### BRIEF
Replace "screenshot" with "screen capture" in the lines starting with the line that contains "At what (x,y)" and going on through the end of the records, and give only those lines back with nothing else changed. Leave the pictures out of your answer.

· · · ·

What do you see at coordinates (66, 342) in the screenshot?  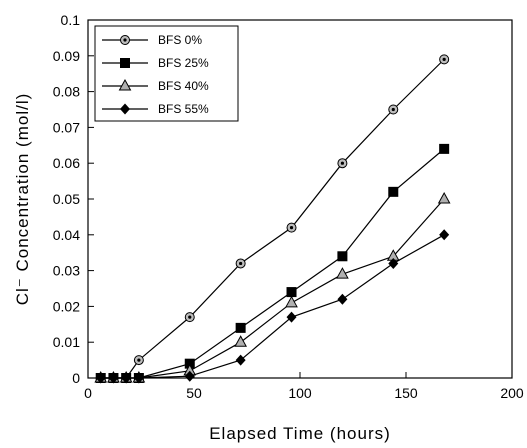 I see `y-tick-label: 0.01` at bounding box center [66, 342].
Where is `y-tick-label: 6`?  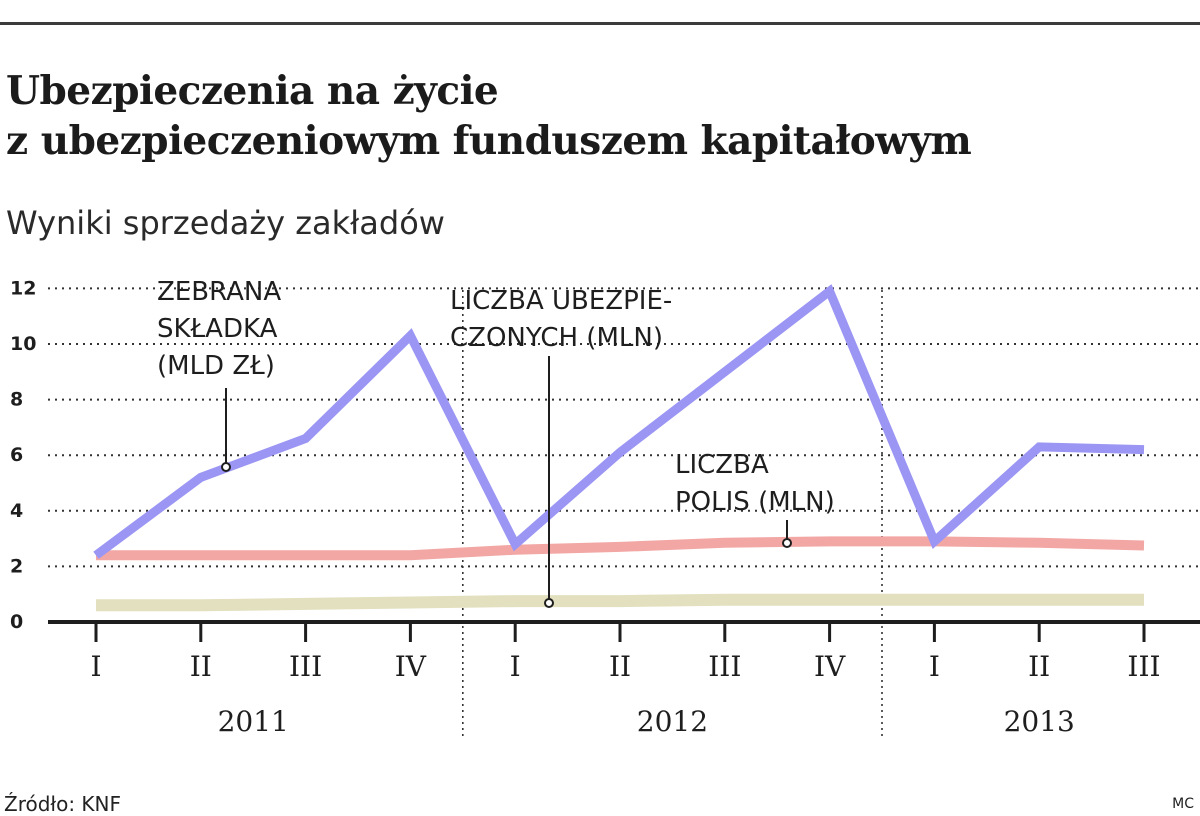
y-tick-label: 6 is located at coordinates (16, 455).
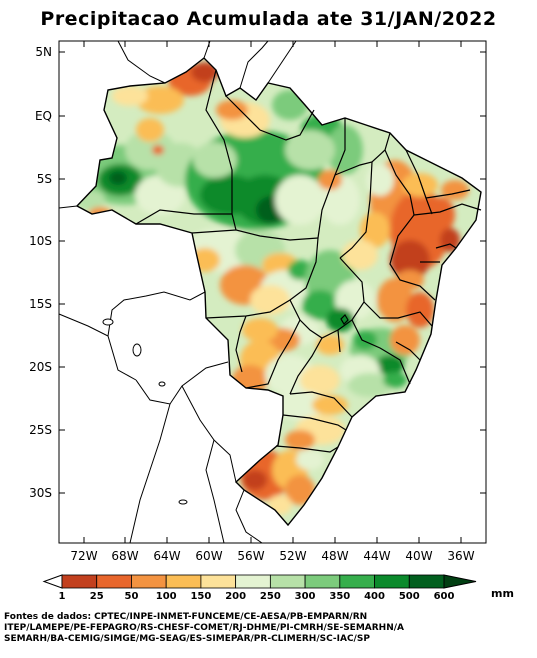  Describe the element at coordinates (208, 556) in the screenshot. I see `lon-label: 60W` at that location.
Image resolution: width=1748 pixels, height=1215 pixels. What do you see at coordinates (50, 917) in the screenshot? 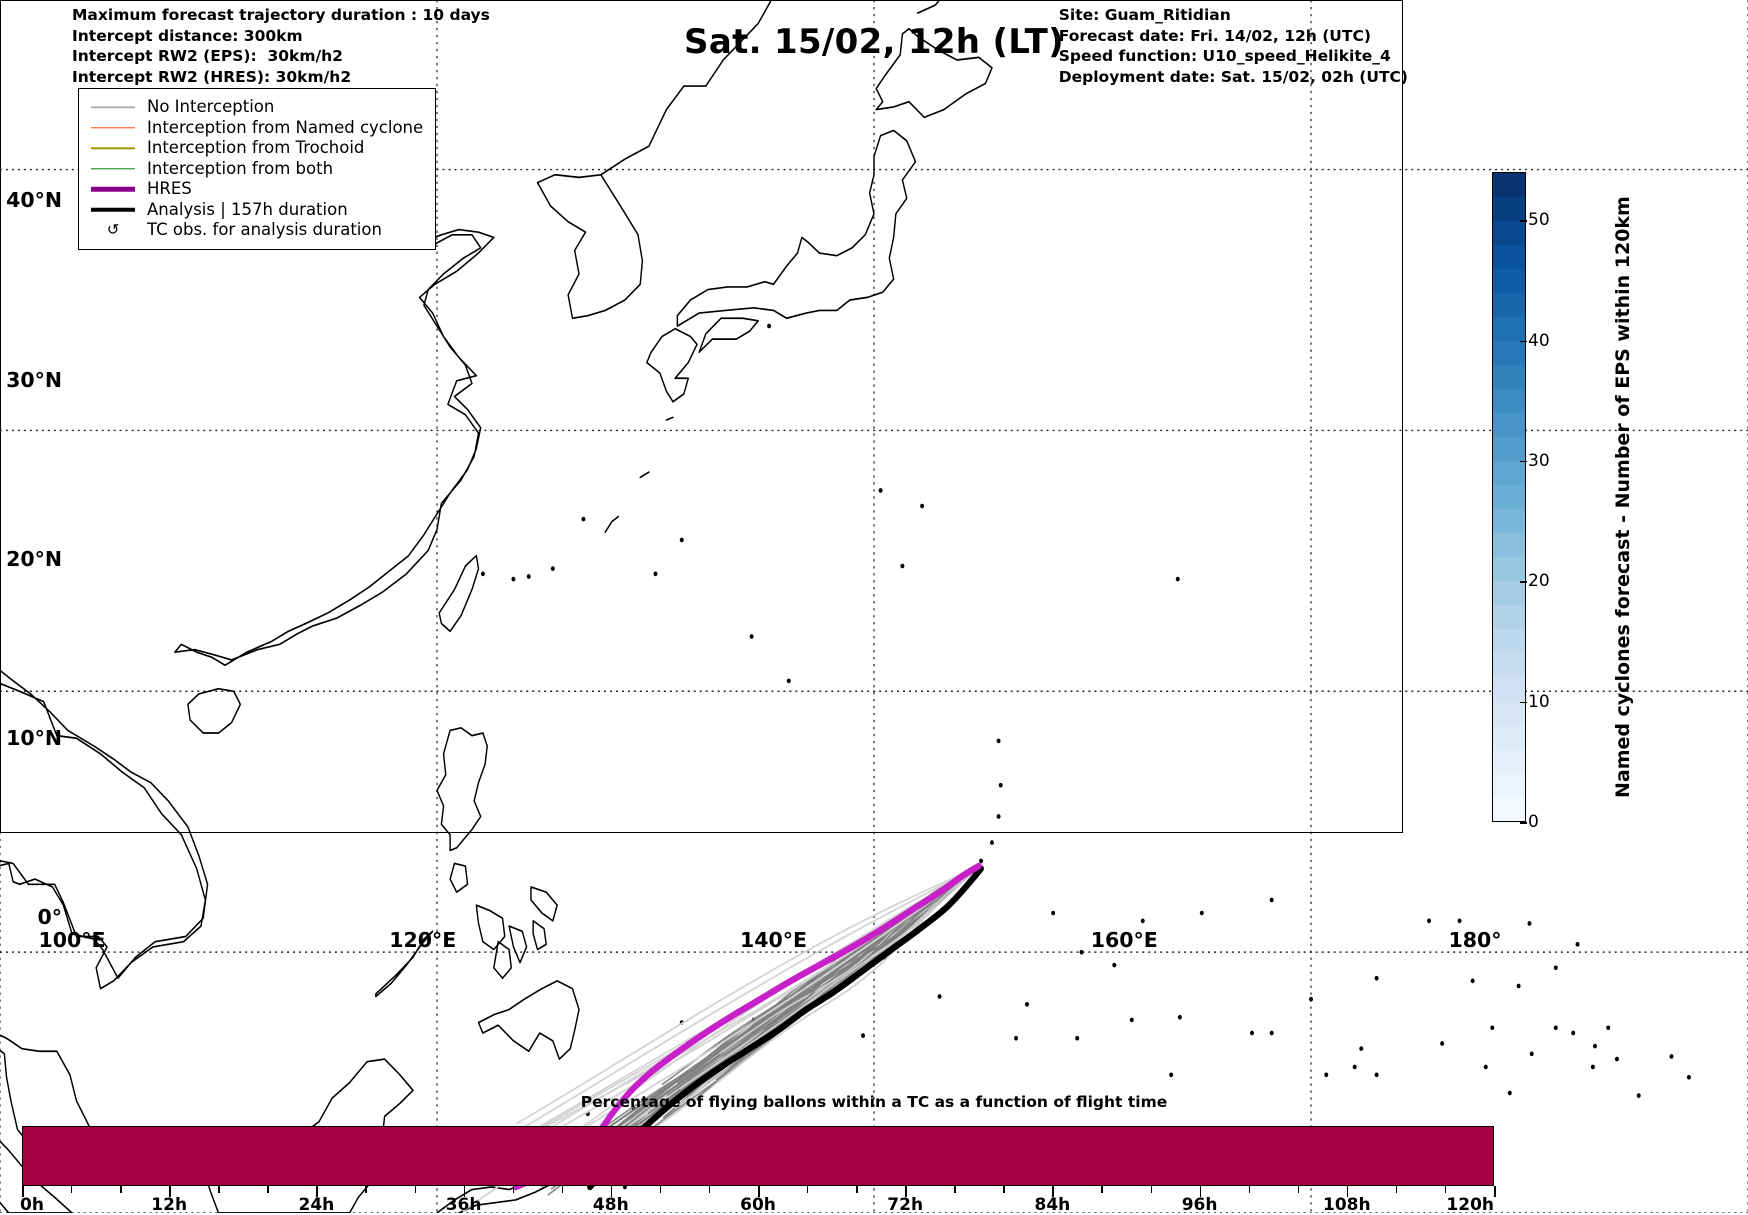
I see `map-ytick-0: 0°` at bounding box center [50, 917].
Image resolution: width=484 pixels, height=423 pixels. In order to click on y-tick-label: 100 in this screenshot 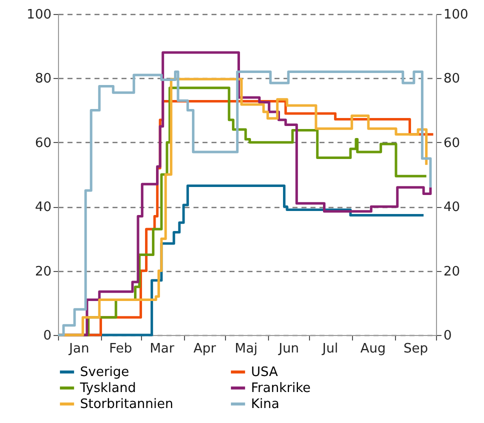, I will do `click(39, 15)`.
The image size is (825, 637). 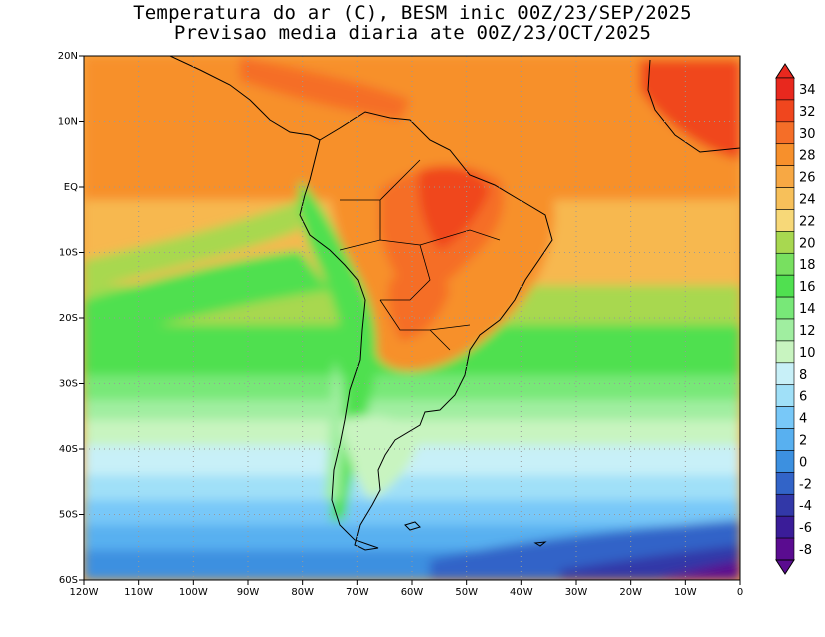 I want to click on colorbar-label: 32, so click(x=808, y=112).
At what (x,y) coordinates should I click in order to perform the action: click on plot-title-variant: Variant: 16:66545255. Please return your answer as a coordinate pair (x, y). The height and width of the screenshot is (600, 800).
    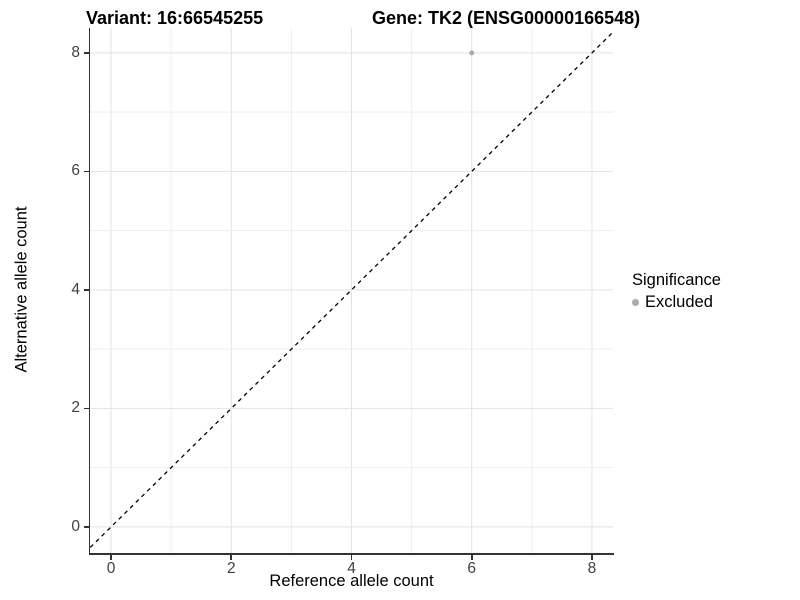
    Looking at the image, I should click on (175, 18).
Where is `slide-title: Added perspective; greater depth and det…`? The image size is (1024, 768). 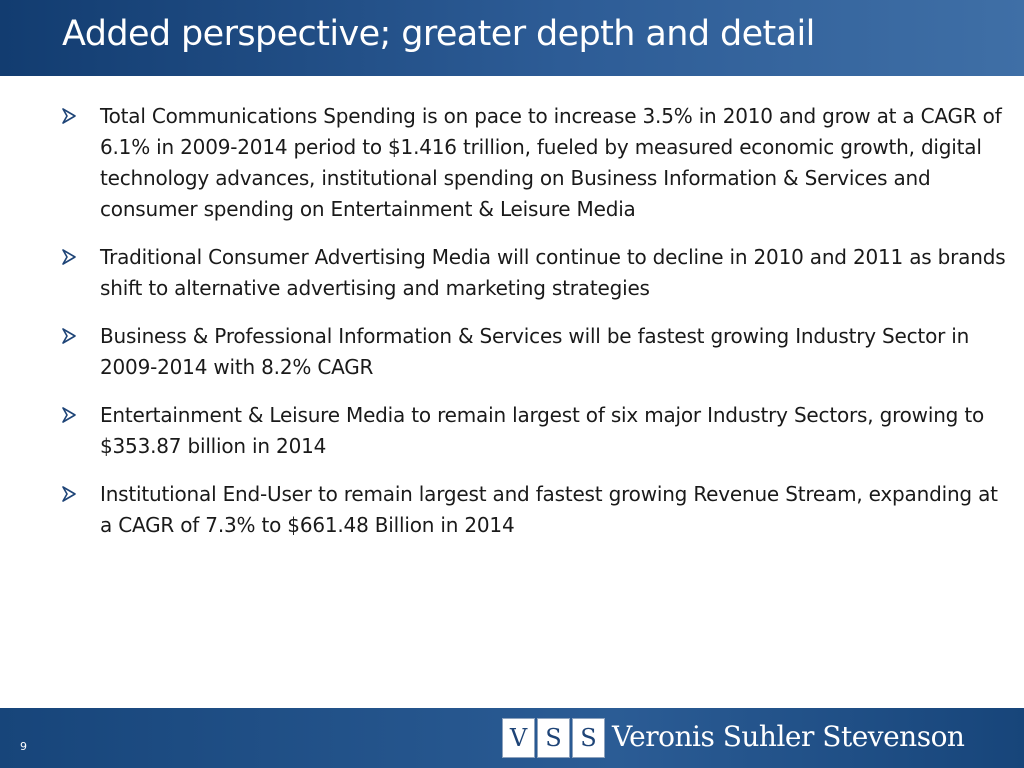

· · · ·

### ANSWER FOR THE TASK
At what (x,y) coordinates should I click in order to perform the action: click on plot-title-variant: Variant: 16:66545255. Please return your answer as a coordinate pair (x, y). The height and width of the screen capture is (600, 800).
    Looking at the image, I should click on (175, 18).
Where is `slide-title: Added perspective; greater depth and det…`? The image size is (1024, 768). 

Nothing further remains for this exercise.